- [Фрагмент страницы]:
━━━━━━━━━━━━━━━━

Через несколько дней после приезда я встретился со своим адвокатом. Адвокат произвел на меня впечатление человека культурного и дружелюбного, а главное, в данном для меня случае, человека, понимающего ход административно-судебного механизма и, возможно, знающего какие-то выходы из лабиринта, который я считал безысходным.
— Убили-таки они вашего отца, — сказал адвокат. Однако он находил, что не следует прекращать борьбу. — В Московской городской прокуратуре сначала очень сочувственно встретили мою жалобу, — объяснил он, — но, видимо, она наткнулась на противодействие Московского управления КГБ, поэтому надо передать дело в республиканские инстанции.
Он предложил мне по тому образцу, который он мне даст, написать самому жалобу, уже в прокуратуру РСФСР, и с ней самому пойти в приемную прокуратуры. В его ходатайстве, которое он дал мне как образец, основной упор делался на то, что я постоянно не работал, ухаживая за отцом, и потому не могу считаться «тунеядцем».
— Хорошо, — сказал я, — но в прокуратуре РСФСР мне могут возразить: может быть, вы и ухаживали за отцом, но раз теперь он умер, значит он не нуждается больше в вашем уходе и вы можете оставаться в ссылке.
— Тогда сделайте вот что, — сказал адвокат, допуская такое толкование прокуратуры, — пометьте вашу жалобу числом ранее смерти отца.
Адвокат рассказал мне еще о своей встрече с судьей Чигриновым.
— Ну, как вы находите дело? — спросил Чигринов.
— По-моему, возмутительное, — сказал адвокат, — человека выслали совершенно необоснованно.
— Ну, нет, — возразил судья, — вы бы почитали, что он пишет в своих пьесах, тогда бы так не говорили.
Лишний раз я увидел, что все упирается в мои пьесы, и самые веские доказательства, что я не «тунеядец», делу не помогут. Поблагодарив адвоката за хлопоты, я все же, по размышлении, не пошел в прокуратуру. Я чувствовал себя очень подавленным, общение с чиновниками было бы для меня крайне тяжело, а главное, я нисколько не верил, что прокуратура захочет объективно разобраться в моем деле. Единственной для себя надеждой я считал — добиться на месте освобождения «по половинке». Я перед отъездом попросил своих друзей извиниться за меня перед адвокатом, что я не выполнил его инструкций и не позвонил ему.

━━━━━━━━━━━━━━━━

- [Исходные данные]:

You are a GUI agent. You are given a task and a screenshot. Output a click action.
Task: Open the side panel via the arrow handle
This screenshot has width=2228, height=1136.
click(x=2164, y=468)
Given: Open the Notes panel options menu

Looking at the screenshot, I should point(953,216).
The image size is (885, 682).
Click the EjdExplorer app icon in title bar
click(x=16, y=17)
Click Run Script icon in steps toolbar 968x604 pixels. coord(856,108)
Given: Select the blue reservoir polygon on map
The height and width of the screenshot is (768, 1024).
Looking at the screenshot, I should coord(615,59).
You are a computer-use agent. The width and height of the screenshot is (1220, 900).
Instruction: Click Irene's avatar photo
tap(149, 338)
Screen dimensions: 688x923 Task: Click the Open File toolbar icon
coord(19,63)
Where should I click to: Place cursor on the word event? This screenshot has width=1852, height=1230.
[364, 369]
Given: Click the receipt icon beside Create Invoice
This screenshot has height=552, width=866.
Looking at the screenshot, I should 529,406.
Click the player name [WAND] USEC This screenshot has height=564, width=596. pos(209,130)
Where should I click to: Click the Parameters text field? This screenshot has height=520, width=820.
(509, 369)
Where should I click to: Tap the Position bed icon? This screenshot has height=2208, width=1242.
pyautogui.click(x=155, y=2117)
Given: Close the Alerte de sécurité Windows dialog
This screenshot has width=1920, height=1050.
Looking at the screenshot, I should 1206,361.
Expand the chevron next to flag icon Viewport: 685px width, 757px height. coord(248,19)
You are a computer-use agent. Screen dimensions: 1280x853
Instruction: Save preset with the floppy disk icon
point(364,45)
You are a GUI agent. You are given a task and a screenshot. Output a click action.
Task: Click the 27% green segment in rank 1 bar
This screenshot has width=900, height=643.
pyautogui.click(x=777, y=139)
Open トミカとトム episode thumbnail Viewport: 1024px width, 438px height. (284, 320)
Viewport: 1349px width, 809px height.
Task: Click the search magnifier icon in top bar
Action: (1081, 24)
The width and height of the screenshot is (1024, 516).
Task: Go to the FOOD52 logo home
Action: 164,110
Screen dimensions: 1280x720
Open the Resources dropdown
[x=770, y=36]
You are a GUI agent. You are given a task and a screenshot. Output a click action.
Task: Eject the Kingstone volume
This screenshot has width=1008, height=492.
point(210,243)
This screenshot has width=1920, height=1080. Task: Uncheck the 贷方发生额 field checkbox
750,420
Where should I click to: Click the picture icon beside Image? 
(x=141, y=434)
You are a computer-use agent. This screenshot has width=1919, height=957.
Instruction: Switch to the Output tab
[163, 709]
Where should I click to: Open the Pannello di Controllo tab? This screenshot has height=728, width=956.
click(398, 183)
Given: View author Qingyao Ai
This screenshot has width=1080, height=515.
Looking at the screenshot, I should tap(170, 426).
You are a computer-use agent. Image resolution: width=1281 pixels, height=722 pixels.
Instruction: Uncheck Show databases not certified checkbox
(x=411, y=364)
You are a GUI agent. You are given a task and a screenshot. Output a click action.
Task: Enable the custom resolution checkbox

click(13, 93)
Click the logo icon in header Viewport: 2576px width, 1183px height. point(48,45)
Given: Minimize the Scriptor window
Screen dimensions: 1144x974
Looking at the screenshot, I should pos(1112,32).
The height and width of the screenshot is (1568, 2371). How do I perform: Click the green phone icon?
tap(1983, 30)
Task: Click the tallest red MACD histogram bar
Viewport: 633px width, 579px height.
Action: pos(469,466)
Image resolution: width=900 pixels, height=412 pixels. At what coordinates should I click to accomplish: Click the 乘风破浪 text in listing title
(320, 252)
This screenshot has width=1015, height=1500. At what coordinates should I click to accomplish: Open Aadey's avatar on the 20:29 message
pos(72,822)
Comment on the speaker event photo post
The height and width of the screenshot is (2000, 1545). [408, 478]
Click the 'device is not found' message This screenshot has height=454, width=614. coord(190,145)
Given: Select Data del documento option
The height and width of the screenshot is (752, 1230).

━━━━━━━━━━━━━━━━

- [Что сделать]:
a. В каком учреждении, согласно отрывку о встрече с адвокатом, жалобу сначала встретили очень сочувственно?
b. Продолжите отрывок о встрече с адвокатом после его последнего предложения.

- [Ответы по заданиям]:
a. В Московской городской прокуратуре.

b.
Другим делом было получить назад изъятые при обыске вещи, поскольку я был осужден без конфискации имущества. Я разыскал делавшего обыск капитана Бушмакина, который направил меня к моему следователю Новикову. С трудом нашел я его в следственном отделе МООП. Увидев меня, он удивился и, выставив какого-то старика, которого допрашивал, пригласил в кабинет. Сразу же он попросил маршрутный лист и заговорил со мной уже без той официальности и торжественной печали, с какой говорил пока я был его подследственный. Прежде всего он подчеркнул, что ни он, ни его ведомство не имеют никакого отношения к моей ссылке.
— Как ты сам понимаешь, — сказал он, — тебя сослали не мы, а Комитет. Они только хотели действовать нашими руками, от чего мы всячески отбивались. — Вообще же он несколько удивлялся той сравнительной либеральности, с какой со мной поступили. — Не тот теперь Комитет, раньше бы ты исчез лет на двадцать глухо.
Прекращение уголовного дела он приписывал исключительно себе, говоря, что экспертиза всегда бы дала требуемые заранее результаты. В этом я с ним полностью согласился; что же касается того, он или не он прекратил дело, я приписывал ему все же более скромную роль. Новиков добавил, что Московская прокуратура затребовала у него мое дело и намеревалась сначала опротестовать его в суде, но натолкнулась на противодействие начальника Московского управления КГБ Светличного, который сказал: «Пусть посидит». Поэтому Новиков считал для меня дело довольно безнадежным.
— Тунеядцы — темный лес, — заметил он, — тут могут сделать что хочешь.
Про картины и пьесы он сказал, что все они целы и через день я смогу получить их у него в Районном управлении милиции. В указанный срок я зашел туда вместе со своим товарищем. Новикова пришлось довольно долго ждать. Наконец он появился, размахивая толстым портфелем, и мы прошли в комнату, где хранились мои вещи. Там сидели какой-то мужчина в штатском и толстая вульгарная тетка. Картины мне были возвращены все; правда, некоторые акварели Зверева в крайне попорченном состоянии. Когда я развернул рулон с его работами, там оказалась пустая водочная бутылка.
— Этого у меня не изымали, — сказал я.
Все милицейские были крайне смущены, толстая тетка, которая перед этим потешалась над картинами Зверева, взяла четвертинку двумя пальцами, как бы изображая гадливость, и выбросила ее в мусорную корзину.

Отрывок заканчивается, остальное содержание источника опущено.